In fin dei conti l’intervista è deludente. Ronaldo si è tolto qualche sassolino dalle scarpe e forse ha messo in moto la macchina che lo porterà lontano dallo United, ma ci ha anche ricordato l’ambiguità e le zone grigie del suo personaggio. Si percepisce sottopelle la sofferenza che ha provato lui e quanto deve costargli tenerla sotto il tappeto della propria motivazione, di una visione del mondo ultracompetitiva in cui per dire una cosa carina su Georgina anziché usare la formula «sono felice che sia al mio fianco» dice «sono felice che stia dalla mia parte». Un mondo in cui, dal suo punto di vista, Cristiano Ronaldo è l’eletto che va seguito, ascoltato - «Voglio educare non solo la mia famiglia ma anche i miei fan», dice a un certo punto parlando del proprio futuro, una frase che mi ha messo i brividi - in cui o sei con lui o contro di lui, o lo aiuti a perseguire la sua vocazione, il suo destino, o sei invidioso e lui non ti capisce.

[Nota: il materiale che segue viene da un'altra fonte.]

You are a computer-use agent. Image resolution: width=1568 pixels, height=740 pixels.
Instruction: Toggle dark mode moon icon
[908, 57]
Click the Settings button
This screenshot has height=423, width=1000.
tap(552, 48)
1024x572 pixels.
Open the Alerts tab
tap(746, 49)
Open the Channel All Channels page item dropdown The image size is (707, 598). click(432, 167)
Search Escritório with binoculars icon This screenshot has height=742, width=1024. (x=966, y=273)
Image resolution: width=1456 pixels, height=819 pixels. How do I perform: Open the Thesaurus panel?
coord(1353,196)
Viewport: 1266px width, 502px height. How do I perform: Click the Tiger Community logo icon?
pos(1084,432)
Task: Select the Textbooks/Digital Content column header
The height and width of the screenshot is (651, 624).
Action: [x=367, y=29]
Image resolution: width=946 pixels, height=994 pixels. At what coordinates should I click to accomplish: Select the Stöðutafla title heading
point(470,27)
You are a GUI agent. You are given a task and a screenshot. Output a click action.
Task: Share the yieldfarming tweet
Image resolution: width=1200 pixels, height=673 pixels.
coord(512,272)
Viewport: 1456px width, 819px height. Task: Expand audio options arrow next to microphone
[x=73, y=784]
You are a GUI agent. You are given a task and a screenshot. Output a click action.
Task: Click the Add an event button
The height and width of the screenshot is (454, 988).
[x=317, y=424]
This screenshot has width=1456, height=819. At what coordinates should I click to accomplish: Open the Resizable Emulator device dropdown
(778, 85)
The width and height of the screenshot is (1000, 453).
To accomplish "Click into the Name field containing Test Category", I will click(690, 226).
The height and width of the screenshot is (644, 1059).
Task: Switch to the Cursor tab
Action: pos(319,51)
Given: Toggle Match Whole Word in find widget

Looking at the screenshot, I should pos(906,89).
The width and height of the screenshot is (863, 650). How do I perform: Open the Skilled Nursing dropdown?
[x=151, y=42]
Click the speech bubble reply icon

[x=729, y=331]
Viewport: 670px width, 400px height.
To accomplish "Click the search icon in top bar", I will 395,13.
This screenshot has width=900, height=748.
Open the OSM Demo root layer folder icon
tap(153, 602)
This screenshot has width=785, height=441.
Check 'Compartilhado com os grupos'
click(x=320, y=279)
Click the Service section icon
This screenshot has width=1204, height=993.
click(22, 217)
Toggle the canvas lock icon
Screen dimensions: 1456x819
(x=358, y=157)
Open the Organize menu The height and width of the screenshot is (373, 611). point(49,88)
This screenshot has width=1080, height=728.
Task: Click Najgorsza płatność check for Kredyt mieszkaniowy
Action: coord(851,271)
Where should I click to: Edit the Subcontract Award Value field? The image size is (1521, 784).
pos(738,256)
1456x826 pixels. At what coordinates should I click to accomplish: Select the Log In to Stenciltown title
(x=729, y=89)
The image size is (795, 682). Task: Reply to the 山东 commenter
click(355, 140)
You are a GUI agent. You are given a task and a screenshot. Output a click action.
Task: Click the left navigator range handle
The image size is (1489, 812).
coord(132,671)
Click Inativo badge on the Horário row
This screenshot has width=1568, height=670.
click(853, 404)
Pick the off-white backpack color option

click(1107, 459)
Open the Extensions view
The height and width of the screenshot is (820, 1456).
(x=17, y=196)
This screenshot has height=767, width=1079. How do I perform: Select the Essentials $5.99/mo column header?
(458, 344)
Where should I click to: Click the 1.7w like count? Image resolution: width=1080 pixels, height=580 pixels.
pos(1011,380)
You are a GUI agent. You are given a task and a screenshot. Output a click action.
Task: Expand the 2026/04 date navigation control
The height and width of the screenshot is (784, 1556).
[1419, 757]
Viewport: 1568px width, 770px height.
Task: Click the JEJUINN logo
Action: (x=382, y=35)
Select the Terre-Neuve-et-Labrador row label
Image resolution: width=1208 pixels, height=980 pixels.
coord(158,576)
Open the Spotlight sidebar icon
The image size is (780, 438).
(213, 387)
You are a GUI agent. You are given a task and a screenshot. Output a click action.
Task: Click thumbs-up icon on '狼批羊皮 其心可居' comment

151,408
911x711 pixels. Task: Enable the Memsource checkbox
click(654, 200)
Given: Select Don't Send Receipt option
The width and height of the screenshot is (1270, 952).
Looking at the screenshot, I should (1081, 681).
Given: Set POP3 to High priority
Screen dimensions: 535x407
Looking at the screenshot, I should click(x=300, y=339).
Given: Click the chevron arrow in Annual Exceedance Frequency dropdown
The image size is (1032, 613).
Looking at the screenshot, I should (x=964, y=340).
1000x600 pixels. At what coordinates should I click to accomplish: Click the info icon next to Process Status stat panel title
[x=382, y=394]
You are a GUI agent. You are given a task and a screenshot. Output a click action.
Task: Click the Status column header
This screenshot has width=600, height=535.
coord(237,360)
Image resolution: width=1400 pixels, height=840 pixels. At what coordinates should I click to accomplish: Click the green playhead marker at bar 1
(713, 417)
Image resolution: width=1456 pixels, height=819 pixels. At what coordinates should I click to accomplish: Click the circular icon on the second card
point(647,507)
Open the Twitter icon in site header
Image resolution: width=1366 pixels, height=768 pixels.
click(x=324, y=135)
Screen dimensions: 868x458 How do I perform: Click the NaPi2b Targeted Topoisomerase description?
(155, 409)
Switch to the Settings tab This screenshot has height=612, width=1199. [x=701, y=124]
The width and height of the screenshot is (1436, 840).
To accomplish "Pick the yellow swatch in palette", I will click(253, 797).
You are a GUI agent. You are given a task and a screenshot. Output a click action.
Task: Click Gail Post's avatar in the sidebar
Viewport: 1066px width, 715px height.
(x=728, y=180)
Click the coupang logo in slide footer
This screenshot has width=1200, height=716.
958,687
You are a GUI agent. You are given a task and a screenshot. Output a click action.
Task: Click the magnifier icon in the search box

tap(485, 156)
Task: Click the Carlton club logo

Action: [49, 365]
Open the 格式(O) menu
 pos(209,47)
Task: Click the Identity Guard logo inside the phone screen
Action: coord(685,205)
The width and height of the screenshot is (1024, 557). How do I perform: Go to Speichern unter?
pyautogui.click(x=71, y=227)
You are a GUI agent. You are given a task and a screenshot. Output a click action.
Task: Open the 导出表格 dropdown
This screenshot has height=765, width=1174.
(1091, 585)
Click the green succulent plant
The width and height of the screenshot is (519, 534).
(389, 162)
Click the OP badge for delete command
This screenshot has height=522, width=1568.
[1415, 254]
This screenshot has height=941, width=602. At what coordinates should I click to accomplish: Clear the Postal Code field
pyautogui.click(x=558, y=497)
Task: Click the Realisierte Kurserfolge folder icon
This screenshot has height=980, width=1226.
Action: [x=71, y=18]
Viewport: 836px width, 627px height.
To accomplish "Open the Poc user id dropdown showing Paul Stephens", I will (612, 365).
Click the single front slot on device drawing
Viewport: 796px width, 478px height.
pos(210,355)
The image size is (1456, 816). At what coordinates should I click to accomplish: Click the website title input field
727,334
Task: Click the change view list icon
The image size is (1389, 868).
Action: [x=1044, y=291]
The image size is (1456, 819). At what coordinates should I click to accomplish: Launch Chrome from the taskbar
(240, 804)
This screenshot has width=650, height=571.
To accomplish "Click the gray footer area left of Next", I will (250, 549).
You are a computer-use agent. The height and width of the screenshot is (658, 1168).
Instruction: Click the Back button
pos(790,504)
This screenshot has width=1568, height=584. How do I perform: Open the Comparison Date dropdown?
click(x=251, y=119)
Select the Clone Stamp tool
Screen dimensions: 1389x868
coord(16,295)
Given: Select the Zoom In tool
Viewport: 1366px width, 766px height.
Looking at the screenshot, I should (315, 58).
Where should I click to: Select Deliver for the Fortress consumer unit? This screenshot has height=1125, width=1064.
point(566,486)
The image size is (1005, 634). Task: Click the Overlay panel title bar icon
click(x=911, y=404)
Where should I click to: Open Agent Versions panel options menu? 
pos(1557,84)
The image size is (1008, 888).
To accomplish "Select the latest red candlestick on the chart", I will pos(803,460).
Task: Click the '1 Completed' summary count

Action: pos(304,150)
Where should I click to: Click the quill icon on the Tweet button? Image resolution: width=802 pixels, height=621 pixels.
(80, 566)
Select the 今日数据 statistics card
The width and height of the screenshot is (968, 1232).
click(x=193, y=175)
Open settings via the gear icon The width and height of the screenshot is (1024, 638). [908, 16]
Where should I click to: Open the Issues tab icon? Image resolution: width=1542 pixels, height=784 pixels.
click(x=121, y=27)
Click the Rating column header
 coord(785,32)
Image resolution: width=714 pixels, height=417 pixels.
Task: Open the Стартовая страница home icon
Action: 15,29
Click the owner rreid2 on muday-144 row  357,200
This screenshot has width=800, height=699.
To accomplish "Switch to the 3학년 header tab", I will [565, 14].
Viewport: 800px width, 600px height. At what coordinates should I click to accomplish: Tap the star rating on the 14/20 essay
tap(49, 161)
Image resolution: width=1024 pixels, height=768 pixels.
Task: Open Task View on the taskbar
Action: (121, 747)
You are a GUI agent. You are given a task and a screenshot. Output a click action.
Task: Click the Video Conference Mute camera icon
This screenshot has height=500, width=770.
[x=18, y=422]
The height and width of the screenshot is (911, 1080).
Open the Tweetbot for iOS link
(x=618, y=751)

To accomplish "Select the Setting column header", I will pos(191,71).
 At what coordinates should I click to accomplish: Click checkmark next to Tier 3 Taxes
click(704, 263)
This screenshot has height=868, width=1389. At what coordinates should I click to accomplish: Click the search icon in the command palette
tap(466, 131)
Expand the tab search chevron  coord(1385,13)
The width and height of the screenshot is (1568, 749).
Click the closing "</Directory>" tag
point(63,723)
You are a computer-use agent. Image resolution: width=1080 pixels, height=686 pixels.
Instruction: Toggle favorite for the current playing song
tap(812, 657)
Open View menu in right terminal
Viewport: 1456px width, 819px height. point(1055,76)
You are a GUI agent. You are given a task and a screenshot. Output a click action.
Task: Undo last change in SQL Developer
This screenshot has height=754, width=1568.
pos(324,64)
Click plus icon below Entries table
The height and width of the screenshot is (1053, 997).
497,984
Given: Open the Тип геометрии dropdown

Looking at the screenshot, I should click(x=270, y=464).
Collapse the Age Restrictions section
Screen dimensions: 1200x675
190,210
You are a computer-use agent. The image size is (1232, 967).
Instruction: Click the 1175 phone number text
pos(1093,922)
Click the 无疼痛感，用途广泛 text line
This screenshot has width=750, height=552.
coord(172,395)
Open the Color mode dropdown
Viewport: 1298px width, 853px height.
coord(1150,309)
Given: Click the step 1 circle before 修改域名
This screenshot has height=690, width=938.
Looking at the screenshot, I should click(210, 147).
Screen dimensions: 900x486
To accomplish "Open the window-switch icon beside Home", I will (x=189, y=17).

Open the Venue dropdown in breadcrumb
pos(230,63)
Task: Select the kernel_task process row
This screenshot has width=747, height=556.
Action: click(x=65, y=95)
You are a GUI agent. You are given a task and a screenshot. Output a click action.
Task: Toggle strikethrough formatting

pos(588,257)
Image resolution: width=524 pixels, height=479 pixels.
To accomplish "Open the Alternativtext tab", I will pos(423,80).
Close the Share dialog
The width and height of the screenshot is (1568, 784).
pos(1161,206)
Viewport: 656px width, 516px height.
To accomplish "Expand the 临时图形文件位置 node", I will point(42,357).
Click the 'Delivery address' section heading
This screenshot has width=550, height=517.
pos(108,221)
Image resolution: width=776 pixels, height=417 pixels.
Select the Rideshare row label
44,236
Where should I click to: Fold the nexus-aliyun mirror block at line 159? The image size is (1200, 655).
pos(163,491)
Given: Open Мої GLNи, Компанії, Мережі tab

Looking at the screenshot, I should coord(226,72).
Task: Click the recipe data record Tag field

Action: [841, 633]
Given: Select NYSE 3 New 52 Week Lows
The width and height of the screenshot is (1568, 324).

Il vero problema di Cristiano Ronaldo è con la realtà, che sembra contare ormai pochissimo, forse anche grazie alla vicinanza di manipolatori come Piers Morgan (che a fatica nascondeva il suo reale interesse in tutta quella faccenda: le visualizzazioni su YouTube e Twitter, niente di più che la luce di riflessa di Ronaldo stesso). Ma la realtà è quella in cui Cristiano Ronaldo a 37 anni ha subito un lutto gravissimo e quattro giorni dopo gli hanno cambiato allenatore, scegliendone uno che se possibile lo apprezza ancora meno di quello prima. Quella in cui, per la prima volta da molti anni, non sembra avere il potere di piegare la realtà stessa alla sua onnipotenza.